_WHAT THE TASK ASKS_. Beneath this line are the data; copy exactly the part of them that opens with the line containing "Социальные ролики - Генеральная" and closes with the line containing "Министерство науки и", and only that part.

___ SOURCE DATA ___

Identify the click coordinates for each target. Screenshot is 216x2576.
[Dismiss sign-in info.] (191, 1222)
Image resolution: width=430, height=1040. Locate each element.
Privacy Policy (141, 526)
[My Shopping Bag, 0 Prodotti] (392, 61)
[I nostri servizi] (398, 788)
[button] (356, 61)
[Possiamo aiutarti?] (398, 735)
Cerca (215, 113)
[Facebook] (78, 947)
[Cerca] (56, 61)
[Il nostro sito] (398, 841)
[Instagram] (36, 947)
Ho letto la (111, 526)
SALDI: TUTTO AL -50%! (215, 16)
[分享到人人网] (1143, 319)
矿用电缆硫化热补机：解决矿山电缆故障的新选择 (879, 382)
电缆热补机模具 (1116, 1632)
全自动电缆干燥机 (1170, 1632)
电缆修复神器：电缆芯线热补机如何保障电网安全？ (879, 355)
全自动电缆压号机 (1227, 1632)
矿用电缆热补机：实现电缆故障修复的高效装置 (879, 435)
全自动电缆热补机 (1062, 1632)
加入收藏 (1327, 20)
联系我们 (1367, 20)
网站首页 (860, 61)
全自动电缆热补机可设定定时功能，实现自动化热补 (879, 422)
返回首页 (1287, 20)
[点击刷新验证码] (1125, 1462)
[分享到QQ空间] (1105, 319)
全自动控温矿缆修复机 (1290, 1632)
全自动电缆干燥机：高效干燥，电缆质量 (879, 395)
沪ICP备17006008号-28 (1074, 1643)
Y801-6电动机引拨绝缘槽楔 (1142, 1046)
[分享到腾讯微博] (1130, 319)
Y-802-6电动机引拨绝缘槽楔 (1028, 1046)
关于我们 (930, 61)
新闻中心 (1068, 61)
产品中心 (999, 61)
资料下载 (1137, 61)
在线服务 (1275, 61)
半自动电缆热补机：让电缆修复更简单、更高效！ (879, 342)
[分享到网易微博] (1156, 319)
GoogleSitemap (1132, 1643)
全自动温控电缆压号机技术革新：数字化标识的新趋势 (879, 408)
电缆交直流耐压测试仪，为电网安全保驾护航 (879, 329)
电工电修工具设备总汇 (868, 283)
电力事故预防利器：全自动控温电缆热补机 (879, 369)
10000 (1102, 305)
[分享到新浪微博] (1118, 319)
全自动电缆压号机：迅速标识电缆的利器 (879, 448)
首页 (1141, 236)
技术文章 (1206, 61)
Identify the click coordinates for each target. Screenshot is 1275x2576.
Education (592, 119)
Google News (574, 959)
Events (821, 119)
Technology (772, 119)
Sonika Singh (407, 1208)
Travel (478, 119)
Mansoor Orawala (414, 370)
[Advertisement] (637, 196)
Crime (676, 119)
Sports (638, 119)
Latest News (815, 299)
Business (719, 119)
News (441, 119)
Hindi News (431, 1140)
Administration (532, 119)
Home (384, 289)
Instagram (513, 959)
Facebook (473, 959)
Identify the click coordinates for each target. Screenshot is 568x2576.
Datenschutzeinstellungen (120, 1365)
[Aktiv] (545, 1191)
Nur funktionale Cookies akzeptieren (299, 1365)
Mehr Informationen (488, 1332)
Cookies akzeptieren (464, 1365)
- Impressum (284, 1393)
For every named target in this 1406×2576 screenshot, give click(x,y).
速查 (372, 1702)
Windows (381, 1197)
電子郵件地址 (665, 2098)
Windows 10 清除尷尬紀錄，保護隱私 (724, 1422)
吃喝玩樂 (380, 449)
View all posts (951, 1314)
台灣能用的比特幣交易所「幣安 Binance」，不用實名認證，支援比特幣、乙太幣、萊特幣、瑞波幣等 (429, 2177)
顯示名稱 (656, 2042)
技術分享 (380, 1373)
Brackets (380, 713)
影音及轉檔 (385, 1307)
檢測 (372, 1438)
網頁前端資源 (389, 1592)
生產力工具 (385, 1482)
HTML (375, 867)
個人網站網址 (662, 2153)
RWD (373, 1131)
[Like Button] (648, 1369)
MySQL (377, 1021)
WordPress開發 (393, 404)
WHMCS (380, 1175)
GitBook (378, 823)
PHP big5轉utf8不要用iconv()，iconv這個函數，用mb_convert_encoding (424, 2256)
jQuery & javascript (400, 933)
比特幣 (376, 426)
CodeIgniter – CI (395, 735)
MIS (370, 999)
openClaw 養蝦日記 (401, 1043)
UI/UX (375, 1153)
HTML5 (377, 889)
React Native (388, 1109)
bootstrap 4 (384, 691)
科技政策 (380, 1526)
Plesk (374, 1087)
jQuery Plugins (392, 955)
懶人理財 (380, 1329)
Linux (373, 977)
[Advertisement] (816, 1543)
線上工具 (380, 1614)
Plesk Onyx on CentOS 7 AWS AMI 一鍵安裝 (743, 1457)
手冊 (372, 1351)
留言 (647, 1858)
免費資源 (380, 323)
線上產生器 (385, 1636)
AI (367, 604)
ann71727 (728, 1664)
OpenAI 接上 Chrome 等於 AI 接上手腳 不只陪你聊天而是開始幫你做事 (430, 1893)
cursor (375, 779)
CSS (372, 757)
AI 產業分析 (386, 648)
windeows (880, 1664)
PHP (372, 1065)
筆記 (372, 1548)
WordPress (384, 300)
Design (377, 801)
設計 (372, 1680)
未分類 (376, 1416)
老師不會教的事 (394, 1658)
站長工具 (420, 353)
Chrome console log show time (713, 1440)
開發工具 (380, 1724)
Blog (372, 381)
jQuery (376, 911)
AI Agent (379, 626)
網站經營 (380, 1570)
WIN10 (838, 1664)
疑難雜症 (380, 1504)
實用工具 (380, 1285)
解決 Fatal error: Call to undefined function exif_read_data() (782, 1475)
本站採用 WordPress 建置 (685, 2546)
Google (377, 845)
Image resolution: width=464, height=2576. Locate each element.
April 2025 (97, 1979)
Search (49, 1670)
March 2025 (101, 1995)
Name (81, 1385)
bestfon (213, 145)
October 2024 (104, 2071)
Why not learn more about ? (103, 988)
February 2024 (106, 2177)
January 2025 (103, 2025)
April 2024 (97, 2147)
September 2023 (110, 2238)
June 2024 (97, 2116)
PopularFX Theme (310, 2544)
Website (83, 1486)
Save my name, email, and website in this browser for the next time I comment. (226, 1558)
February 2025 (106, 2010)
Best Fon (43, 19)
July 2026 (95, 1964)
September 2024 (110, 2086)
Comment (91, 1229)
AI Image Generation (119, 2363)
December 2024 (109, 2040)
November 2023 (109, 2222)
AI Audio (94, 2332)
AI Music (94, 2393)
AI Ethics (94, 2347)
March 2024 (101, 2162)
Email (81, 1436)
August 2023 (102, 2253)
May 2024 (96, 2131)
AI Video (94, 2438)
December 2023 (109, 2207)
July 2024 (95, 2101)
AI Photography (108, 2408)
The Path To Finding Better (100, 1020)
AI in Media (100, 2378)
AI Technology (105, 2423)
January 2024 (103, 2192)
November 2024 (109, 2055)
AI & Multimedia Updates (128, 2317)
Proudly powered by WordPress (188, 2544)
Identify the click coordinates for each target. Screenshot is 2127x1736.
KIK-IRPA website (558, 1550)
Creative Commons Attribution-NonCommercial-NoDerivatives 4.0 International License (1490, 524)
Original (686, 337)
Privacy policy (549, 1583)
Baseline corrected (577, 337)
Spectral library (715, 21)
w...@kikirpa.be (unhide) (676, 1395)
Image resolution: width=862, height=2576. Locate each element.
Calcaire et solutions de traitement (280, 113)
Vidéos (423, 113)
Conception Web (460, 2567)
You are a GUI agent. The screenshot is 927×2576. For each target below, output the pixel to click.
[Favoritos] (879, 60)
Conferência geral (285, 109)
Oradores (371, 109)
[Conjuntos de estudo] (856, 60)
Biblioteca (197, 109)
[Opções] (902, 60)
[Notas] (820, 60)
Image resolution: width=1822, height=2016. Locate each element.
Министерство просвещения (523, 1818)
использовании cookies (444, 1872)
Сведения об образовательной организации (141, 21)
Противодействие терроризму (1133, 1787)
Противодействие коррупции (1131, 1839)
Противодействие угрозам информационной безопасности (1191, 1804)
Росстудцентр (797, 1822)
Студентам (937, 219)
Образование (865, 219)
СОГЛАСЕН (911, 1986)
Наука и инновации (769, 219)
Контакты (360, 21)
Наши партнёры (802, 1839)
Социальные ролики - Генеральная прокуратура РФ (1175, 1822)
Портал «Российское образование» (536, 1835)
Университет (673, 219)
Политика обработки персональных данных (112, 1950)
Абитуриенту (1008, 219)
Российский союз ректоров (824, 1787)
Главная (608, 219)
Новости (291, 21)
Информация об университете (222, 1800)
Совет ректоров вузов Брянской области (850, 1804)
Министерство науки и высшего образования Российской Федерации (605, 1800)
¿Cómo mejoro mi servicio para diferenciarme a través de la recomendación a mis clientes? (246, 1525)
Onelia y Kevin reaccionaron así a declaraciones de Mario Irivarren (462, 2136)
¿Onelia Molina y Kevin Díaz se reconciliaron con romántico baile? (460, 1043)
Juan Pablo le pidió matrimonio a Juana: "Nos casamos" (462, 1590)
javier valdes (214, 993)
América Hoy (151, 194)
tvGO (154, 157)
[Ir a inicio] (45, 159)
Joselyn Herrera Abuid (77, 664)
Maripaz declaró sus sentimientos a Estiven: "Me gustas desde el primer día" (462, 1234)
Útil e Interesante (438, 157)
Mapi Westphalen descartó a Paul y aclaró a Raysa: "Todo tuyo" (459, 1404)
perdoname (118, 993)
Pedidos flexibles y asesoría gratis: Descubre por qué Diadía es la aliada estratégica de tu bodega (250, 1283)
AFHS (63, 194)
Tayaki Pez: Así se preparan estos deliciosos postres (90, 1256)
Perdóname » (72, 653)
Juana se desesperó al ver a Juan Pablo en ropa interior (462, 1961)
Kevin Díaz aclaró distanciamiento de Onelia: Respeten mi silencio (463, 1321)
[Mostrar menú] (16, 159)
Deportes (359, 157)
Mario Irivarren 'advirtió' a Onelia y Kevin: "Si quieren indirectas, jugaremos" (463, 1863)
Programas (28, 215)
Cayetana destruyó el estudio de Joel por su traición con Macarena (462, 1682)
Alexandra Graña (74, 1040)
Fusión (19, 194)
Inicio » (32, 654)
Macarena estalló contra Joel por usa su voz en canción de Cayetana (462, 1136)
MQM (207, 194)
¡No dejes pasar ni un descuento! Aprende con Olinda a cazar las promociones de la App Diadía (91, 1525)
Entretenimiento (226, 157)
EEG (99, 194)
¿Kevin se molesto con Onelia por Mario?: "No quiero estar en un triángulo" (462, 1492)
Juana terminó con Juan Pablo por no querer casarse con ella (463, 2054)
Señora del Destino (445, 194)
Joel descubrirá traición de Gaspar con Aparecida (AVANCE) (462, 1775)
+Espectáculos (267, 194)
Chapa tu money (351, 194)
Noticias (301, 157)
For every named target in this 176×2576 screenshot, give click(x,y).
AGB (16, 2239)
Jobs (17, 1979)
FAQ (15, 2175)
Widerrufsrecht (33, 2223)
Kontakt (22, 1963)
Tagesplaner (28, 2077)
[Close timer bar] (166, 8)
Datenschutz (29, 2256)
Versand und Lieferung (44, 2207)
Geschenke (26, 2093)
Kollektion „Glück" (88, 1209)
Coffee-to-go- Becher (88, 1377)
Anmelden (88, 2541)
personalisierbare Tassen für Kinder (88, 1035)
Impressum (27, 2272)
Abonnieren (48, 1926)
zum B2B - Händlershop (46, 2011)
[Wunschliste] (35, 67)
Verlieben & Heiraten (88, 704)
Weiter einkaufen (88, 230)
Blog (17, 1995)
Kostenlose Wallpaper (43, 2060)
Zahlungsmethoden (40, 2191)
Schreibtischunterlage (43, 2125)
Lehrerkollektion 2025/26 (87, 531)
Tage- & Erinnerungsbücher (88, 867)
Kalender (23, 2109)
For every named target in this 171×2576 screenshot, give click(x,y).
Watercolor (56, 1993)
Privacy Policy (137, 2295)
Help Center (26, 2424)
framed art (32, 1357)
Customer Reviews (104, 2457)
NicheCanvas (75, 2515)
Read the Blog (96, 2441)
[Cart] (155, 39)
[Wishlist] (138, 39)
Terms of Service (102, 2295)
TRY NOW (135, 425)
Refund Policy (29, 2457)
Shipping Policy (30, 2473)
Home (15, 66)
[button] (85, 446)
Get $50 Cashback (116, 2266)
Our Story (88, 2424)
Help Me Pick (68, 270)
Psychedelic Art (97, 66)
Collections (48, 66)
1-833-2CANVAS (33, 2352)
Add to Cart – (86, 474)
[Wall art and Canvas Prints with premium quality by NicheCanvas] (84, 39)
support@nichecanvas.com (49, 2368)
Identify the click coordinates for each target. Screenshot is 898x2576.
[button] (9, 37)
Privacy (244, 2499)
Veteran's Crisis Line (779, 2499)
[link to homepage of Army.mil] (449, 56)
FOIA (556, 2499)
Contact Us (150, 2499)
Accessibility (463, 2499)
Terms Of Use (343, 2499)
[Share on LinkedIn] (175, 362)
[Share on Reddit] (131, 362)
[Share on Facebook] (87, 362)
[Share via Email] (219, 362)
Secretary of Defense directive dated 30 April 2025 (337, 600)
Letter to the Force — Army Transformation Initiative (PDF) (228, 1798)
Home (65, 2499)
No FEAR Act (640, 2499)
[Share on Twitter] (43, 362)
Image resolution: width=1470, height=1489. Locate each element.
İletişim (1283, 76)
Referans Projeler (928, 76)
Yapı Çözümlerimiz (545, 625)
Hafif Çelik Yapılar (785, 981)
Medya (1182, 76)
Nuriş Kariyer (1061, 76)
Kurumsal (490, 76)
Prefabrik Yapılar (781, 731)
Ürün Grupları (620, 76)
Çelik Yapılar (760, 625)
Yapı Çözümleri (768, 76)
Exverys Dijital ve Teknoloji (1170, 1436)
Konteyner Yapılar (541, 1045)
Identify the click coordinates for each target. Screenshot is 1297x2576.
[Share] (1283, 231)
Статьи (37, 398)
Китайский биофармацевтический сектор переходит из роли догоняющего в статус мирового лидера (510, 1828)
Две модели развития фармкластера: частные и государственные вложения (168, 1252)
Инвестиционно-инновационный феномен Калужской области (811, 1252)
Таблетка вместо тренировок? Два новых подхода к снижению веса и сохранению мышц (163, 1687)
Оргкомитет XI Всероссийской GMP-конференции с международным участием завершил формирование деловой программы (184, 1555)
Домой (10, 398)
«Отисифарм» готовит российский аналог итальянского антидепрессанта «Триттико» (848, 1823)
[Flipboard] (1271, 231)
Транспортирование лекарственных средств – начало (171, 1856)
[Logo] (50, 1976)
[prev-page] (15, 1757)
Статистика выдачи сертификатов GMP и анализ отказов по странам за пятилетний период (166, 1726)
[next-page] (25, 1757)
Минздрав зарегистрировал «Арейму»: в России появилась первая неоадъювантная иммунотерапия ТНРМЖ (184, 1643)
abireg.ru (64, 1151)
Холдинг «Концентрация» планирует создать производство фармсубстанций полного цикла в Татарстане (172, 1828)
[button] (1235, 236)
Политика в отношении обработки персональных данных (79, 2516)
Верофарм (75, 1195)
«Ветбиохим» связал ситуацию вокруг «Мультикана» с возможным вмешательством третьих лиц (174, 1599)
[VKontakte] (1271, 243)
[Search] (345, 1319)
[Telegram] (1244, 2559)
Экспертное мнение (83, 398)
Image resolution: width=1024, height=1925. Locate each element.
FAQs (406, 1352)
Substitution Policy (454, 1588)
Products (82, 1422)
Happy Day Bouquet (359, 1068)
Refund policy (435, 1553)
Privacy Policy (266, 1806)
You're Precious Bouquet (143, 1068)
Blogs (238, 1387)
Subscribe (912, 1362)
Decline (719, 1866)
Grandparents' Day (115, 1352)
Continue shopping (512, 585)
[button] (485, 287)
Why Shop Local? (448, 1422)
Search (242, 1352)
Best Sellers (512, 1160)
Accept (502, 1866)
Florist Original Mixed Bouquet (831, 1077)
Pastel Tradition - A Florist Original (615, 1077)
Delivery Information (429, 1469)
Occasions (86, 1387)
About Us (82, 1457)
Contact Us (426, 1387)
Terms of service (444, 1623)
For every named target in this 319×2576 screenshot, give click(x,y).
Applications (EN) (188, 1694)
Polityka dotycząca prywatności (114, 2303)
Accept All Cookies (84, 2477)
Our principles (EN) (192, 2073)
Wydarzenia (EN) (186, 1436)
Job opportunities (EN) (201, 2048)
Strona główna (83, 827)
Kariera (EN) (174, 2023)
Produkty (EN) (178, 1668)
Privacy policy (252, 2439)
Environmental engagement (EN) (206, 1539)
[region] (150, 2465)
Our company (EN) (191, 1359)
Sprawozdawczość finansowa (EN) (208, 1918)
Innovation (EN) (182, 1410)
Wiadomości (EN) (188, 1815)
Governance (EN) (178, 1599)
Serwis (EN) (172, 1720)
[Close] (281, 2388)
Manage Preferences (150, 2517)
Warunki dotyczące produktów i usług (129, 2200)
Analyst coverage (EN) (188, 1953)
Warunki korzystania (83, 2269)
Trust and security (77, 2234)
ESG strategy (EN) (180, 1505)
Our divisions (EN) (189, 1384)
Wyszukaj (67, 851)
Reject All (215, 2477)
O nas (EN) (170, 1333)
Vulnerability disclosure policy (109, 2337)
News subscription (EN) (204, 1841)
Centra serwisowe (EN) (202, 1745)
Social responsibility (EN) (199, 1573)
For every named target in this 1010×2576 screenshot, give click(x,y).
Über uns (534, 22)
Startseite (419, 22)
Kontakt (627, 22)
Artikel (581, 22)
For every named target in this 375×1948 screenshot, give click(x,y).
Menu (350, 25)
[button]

___

_OUTPUT_.
Социальные ролики - Генеральная прокуратура РФ (1175, 1822)
Портал «Российское образование» (536, 1835)
Университет (673, 219)
Политика обработки персональных данных (112, 1950)
Абитуриенту (1008, 219)
Российский союз ректоров (824, 1787)
Главная (608, 219)
Новости (291, 21)
Информация об университете (222, 1800)
Совет ректоров вузов Брянской области (850, 1804)
Министерство науки и высшего образования Российской Федерации (605, 1800)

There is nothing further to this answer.